## MATERIAL FOR THIS TASK
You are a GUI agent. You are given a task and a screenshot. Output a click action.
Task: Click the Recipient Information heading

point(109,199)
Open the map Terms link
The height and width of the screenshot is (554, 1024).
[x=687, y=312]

## PROBLEM STATEMENT
The required response is a complete, exact copy of the records.

## RESULT FOR THIS TASK
You are a GUI agent. You are given a task and a screenshot. Output a click action.
Task: Click the Recipient Information heading

point(109,199)
Open the map Terms link
The height and width of the screenshot is (554, 1024).
[x=687, y=312]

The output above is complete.